The industry and academic institutions also implemented comprehensive Covid-19 plans covering cleaning and disinfecting of facilities, procurement of Personal Protective Equipment, screening, social distancing, training on all Covid-19 aspects, as well as recovery plans expected to contribute to the economic recovery plans of the country. As part of its advocacy efforts, SAIMI recently hosted a webinar which included a discussion on “Further unlocking of oceans economy growth: The role of the Oceans Economy in the Economic Reconstruction and Recovery Plan”, where the importance of attracting more business into our shores, including a cohesive marketing strategy to bring more ships into the country, was emphasised. This would also assist in creating more workplace training and employment opportunities for the youth, as well as entrepreneurial opportunities. Taking advantage of opportunities arising from the African Continental Free Trade Area (AfCFTA) is expected to contribute to the growth of the sector and the economy at large.  

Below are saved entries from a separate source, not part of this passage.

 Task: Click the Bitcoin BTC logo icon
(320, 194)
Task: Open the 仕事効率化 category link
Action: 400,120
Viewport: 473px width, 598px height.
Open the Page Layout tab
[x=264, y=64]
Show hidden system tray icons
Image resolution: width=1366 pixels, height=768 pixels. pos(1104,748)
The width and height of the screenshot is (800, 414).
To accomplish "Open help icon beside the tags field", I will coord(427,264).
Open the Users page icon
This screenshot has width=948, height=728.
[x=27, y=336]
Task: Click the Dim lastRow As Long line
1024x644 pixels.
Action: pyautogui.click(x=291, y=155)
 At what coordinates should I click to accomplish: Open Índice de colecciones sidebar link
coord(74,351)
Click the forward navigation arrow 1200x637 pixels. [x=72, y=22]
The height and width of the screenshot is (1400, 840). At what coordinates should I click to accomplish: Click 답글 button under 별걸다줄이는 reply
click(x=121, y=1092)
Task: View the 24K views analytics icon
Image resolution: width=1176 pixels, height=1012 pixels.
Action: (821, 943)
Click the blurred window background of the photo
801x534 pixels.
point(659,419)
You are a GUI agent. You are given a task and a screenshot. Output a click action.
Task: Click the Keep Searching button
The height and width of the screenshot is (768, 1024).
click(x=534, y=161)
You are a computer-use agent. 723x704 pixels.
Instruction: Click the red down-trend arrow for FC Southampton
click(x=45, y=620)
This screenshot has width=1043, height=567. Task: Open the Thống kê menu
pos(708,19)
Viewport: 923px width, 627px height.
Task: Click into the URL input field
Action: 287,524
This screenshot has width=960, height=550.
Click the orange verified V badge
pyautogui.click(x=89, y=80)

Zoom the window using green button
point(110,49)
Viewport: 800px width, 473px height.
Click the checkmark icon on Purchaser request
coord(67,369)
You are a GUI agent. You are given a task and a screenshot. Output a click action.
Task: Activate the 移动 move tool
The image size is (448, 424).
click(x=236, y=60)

Funding for skills development initiatives still remains a challenge. SAIMI, which is fully funded by the National Skills Fund (NSF), and SETAs have played a pivotal role in funding maritime skills development initiatives. Industry as well as various government departments and agencies have invested funds in skills development initiatives - both for their own needs as well as the needs of the market. This, however, has not been enough to cover the maritime education and training needs of the country. There is a need to create a pool of funds amongst different stakeholders to expand the reach of skills development initiatives in South Africa, and Africa.  

In light of the various developments that have taken place in the maritime industry as a result of the many drivers of change, education and training policies need to also adapt. The utilisation of Simulator Training as part of sea-time training for seafarers, for instance, has been proposed and this needs to be included as part of the education and training framework. The lead-time in formulating and implementing policies and training, however, could result in a shortfall in future skills required. The proposed interventions need to start at basic education level, that is, increased access to technology or computers and a greater focus on science, technology, engineering and mathematics (STEM) subjects. 

Maritime awareness is also key, with a view of increasing throughput and reducing dropout rates at tertiary education level. SAIMI has launched a Maritime Awareness Programme which is aimed at creating awareness about the oceans economy as well as its role in addressing the socio-economic challenges facing the country. The programme is targeted at people from previously disadvantaged communities, learners, entrepreneurs, employees, SMME’s, unemployed youth and women. In February 2021, SAIMI launched a zero-rated website (www.divein.co.za) to introduce South Africa’s youth to a multitude of choices related to a career in the oceans economy.